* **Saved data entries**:
* * * * * * * * *

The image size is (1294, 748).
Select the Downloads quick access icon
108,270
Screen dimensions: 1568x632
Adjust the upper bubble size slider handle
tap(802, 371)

* * * * * * * * *

* **WORK ORDER**:
From the first line to the last, write out the data exactly.

* **EXERCISE ANSWER**:
The image size is (1294, 748).
Select the Downloads quick access icon
108,270
Screen dimensions: 1568x632
Adjust the upper bubble size slider handle
tap(802, 371)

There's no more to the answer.